* Begin *

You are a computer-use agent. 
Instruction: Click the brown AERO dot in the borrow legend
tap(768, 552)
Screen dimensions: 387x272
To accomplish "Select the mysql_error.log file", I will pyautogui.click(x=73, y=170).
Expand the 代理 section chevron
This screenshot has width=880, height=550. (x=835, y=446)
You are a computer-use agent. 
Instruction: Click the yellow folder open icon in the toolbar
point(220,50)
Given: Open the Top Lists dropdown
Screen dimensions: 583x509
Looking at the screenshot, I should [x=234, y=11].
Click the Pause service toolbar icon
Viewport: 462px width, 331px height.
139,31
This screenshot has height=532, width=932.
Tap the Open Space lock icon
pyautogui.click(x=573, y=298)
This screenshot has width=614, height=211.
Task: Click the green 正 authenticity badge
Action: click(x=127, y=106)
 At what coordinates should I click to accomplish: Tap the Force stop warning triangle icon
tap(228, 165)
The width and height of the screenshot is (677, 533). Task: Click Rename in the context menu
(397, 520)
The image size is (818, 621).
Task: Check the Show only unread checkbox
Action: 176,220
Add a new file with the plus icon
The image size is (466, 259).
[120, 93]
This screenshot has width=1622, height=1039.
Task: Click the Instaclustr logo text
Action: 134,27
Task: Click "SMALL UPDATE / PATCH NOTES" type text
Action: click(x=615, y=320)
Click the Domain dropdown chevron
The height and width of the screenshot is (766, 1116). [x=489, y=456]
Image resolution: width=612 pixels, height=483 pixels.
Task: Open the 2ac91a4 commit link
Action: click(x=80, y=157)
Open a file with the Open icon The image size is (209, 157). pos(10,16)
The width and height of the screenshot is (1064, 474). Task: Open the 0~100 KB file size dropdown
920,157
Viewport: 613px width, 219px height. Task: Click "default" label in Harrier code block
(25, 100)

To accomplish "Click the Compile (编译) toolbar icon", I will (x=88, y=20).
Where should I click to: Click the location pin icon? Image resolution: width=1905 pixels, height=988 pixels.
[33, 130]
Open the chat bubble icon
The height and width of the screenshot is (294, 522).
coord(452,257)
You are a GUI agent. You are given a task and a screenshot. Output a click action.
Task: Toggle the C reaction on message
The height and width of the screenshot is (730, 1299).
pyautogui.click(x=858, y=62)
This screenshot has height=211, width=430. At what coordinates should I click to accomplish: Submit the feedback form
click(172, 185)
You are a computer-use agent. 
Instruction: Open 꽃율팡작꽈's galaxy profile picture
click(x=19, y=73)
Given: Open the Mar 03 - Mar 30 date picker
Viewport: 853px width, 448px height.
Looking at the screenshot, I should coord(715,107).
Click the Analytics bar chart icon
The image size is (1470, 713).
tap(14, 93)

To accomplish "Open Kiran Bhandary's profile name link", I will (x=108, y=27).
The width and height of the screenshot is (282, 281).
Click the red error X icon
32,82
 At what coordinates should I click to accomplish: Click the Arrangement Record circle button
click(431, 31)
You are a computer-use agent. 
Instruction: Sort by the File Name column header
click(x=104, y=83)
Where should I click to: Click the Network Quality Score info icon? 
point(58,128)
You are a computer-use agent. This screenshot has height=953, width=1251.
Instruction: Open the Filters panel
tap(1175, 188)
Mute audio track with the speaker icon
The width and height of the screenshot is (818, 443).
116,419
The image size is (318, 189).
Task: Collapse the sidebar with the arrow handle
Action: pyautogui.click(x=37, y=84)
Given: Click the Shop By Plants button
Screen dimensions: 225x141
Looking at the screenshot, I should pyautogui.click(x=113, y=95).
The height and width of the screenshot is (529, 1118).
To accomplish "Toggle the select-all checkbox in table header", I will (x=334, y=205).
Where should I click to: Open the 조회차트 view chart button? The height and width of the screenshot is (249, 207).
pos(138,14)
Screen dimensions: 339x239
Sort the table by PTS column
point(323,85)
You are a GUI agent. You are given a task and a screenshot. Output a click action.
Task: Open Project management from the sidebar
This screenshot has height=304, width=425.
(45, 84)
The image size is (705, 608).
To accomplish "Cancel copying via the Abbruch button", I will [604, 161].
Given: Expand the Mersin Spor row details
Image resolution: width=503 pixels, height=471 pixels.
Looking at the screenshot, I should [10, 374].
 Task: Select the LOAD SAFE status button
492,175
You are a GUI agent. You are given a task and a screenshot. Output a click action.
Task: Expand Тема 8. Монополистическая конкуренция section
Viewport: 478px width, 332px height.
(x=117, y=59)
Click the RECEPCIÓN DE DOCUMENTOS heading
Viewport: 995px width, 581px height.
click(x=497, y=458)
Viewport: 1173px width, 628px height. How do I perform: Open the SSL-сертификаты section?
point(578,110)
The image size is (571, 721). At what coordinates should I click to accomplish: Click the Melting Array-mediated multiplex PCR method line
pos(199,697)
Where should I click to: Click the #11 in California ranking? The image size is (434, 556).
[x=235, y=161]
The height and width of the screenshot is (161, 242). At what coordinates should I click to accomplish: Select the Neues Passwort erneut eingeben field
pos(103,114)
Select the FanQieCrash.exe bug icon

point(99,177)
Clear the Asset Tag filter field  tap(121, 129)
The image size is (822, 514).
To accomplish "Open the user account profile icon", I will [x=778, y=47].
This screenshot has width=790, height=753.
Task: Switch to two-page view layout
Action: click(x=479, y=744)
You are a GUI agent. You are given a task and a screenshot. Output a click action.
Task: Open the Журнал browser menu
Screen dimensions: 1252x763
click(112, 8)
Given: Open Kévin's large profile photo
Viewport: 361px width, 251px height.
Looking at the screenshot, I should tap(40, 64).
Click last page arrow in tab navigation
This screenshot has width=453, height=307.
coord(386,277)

* End *

Written request → Echo all of the lines above verbatim.

Output for this task →
You are a computer-use agent. 
Instruction: Click the brown AERO dot in the borrow legend
tap(768, 552)
Screen dimensions: 387x272
To accomplish "Select the mysql_error.log file", I will pyautogui.click(x=73, y=170).
Expand the 代理 section chevron
This screenshot has width=880, height=550. (x=835, y=446)
You are a computer-use agent. 
Instruction: Click the yellow folder open icon in the toolbar
point(220,50)
Given: Open the Top Lists dropdown
Screen dimensions: 583x509
Looking at the screenshot, I should [x=234, y=11].
Click the Pause service toolbar icon
Viewport: 462px width, 331px height.
139,31
This screenshot has height=532, width=932.
Tap the Open Space lock icon
pyautogui.click(x=573, y=298)
This screenshot has width=614, height=211.
Task: Click the green 正 authenticity badge
Action: click(x=127, y=106)
 At what coordinates should I click to accomplish: Tap the Force stop warning triangle icon
tap(228, 165)
The width and height of the screenshot is (677, 533). Task: Click Rename in the context menu
(397, 520)
The image size is (818, 621).
Task: Check the Show only unread checkbox
Action: 176,220
Add a new file with the plus icon
The image size is (466, 259).
[120, 93]
This screenshot has width=1622, height=1039.
Task: Click the Instaclustr logo text
Action: 134,27
Task: Click "SMALL UPDATE / PATCH NOTES" type text
Action: click(x=615, y=320)
Click the Domain dropdown chevron
The height and width of the screenshot is (766, 1116). [x=489, y=456]
Image resolution: width=612 pixels, height=483 pixels.
Task: Open the 2ac91a4 commit link
Action: click(x=80, y=157)
Open a file with the Open icon The image size is (209, 157). pos(10,16)
The width and height of the screenshot is (1064, 474). Task: Open the 0~100 KB file size dropdown
920,157
Viewport: 613px width, 219px height. Task: Click "default" label in Harrier code block
(25, 100)

To accomplish "Click the Compile (编译) toolbar icon", I will (x=88, y=20).
Where should I click to: Click the location pin icon? Image resolution: width=1905 pixels, height=988 pixels.
[33, 130]
Open the chat bubble icon
The height and width of the screenshot is (294, 522).
coord(452,257)
You are a GUI agent. You are given a task and a screenshot. Output a click action.
Task: Toggle the C reaction on message
The height and width of the screenshot is (730, 1299).
pyautogui.click(x=858, y=62)
This screenshot has height=211, width=430. At what coordinates should I click to accomplish: Submit the feedback form
click(172, 185)
You are a computer-use agent. 
Instruction: Open 꽃율팡작꽈's galaxy profile picture
click(x=19, y=73)
Given: Open the Mar 03 - Mar 30 date picker
Viewport: 853px width, 448px height.
Looking at the screenshot, I should coord(715,107).
Click the Analytics bar chart icon
The image size is (1470, 713).
tap(14, 93)

To accomplish "Open Kiran Bhandary's profile name link", I will (x=108, y=27).
The width and height of the screenshot is (282, 281).
Click the red error X icon
32,82
 At what coordinates should I click to accomplish: Click the Arrangement Record circle button
click(431, 31)
You are a computer-use agent. 
Instruction: Sort by the File Name column header
click(x=104, y=83)
Where should I click to: Click the Network Quality Score info icon? 
point(58,128)
You are a computer-use agent. This screenshot has height=953, width=1251.
Instruction: Open the Filters panel
tap(1175, 188)
Mute audio track with the speaker icon
The width and height of the screenshot is (818, 443).
116,419
The image size is (318, 189).
Task: Collapse the sidebar with the arrow handle
Action: pyautogui.click(x=37, y=84)
Given: Click the Shop By Plants button
Screen dimensions: 225x141
Looking at the screenshot, I should pyautogui.click(x=113, y=95).
The height and width of the screenshot is (529, 1118).
To accomplish "Toggle the select-all checkbox in table header", I will (x=334, y=205).
Where should I click to: Open the 조회차트 view chart button? The height and width of the screenshot is (249, 207).
pos(138,14)
Screen dimensions: 339x239
Sort the table by PTS column
point(323,85)
You are a GUI agent. You are given a task and a screenshot. Output a click action.
Task: Open Project management from the sidebar
This screenshot has height=304, width=425.
(45, 84)
The image size is (705, 608).
To accomplish "Cancel copying via the Abbruch button", I will [604, 161].
Given: Expand the Mersin Spor row details
Image resolution: width=503 pixels, height=471 pixels.
Looking at the screenshot, I should [10, 374].
 Task: Select the LOAD SAFE status button
492,175
You are a GUI agent. You are given a task and a screenshot. Output a click action.
Task: Expand Тема 8. Монополистическая конкуренция section
Viewport: 478px width, 332px height.
(x=117, y=59)
Click the RECEPCIÓN DE DOCUMENTOS heading
Viewport: 995px width, 581px height.
click(x=497, y=458)
Viewport: 1173px width, 628px height. How do I perform: Open the SSL-сертификаты section?
point(578,110)
The image size is (571, 721). At what coordinates should I click to accomplish: Click the Melting Array-mediated multiplex PCR method line
pos(199,697)
Where should I click to: Click the #11 in California ranking? The image size is (434, 556).
[x=235, y=161]
The height and width of the screenshot is (161, 242). At what coordinates should I click to accomplish: Select the Neues Passwort erneut eingeben field
pos(103,114)
Select the FanQieCrash.exe bug icon

point(99,177)
Clear the Asset Tag filter field  tap(121, 129)
The image size is (822, 514).
To accomplish "Open the user account profile icon", I will [x=778, y=47].
This screenshot has width=790, height=753.
Task: Switch to two-page view layout
Action: click(x=479, y=744)
You are a GUI agent. You are given a task and a screenshot. Output a click action.
Task: Open the Журнал browser menu
Screen dimensions: 1252x763
click(112, 8)
Given: Open Kévin's large profile photo
Viewport: 361px width, 251px height.
Looking at the screenshot, I should tap(40, 64).
Click last page arrow in tab navigation
This screenshot has width=453, height=307.
coord(386,277)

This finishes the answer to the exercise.